6. I have been informed by learned counsel for the respondents that parties went to the Supreme Court after the judgment of the Division Bench of the Patna High Court in L. P. A. No. 15 of 1959. It is stated on behalf of the respondents that after the decision of the Supreme Court the Bihar Subai Sunni Majlish-e-Waqf sanctioned a fresh lease to the plaintiff for 99 years in respect of the suit premises. It is on the basis of this lease the plaintiff claims that he is the actual landlord in respect of the suit premises. If the plaintiff respondent files a petition before the lower appellate court for adducing additional evidence, I direct the lower appellate court to allow the plaintiff respondent to lead additional evidence. The defendants will be entitled to reply to the additional case of the plaintiff. The lower appellate court is directed to hear tooth the parties before delivering a fresh judgment.

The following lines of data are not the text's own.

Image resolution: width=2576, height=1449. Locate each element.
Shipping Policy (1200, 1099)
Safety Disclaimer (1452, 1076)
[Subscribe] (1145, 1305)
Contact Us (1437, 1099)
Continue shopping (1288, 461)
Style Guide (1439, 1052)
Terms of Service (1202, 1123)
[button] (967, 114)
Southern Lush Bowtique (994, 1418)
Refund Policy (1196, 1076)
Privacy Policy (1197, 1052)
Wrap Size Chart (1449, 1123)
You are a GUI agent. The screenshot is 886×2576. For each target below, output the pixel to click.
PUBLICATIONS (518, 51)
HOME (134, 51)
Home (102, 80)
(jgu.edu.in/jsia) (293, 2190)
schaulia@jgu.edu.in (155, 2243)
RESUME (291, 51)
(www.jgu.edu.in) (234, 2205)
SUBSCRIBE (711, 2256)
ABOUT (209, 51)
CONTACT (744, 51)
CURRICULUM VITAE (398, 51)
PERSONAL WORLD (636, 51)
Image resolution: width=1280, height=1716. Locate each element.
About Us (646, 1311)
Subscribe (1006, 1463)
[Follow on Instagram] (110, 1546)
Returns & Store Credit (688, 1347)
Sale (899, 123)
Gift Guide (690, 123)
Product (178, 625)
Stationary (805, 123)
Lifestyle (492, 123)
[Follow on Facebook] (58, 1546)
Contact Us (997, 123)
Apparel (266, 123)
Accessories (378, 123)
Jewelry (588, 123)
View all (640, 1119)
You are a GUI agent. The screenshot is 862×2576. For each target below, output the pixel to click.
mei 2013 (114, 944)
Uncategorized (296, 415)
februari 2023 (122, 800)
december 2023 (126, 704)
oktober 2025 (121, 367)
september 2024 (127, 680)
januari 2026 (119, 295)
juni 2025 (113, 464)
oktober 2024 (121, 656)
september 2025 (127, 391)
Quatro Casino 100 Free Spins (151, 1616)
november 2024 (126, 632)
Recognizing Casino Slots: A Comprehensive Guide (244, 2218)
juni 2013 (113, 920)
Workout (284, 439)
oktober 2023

7. The law may be briefly stated thus:--
Section 116 of the Act prohibits a tenant from challenging the validity of the title of the landlord at the beginning of the tenancy. In other words, the estoppel in Section 116 of the Act refers to the title at the beginning of the tenancy. It does not debar a tenant from challenging the validity of the title of the landlord on the basis of the previous events which occurred before the tenant was inducted in the premises. Section 116 of the Act also does not debar a tenant from proving the subsequent events in relation to the title of the landlord. The bar imposed under Section 116 of the Act is that the tenant cannot challenge the defective title of the landlord at the beginning of the tenancy. In other words, the tenant is estopped from challenging the fact that the plaintiff obtained title to the suit property on the basis of mis-representation, fraud etc. Section 116 of the Act refers to the estoppel in respect of a defective title' at the beginning of the tenancy. Section 116 does not estop the tenant from raising the plea that the landlord had no title to the suit property before he was inducted as tenant. In other words, the defendant-tenant cannot challenge the defective title of the landlord at the beginning of the tenancy. Such a plea is estopped by Section 116 of the Act
8. In the result the appeal is allowed and the judgment and decree of the lower appellate court are set aside and the case is sent back to the lower appellate court for a fresh decision. The lower appellate court is also directed to finish the hearing of the case within three months from the date of the receipt of the record.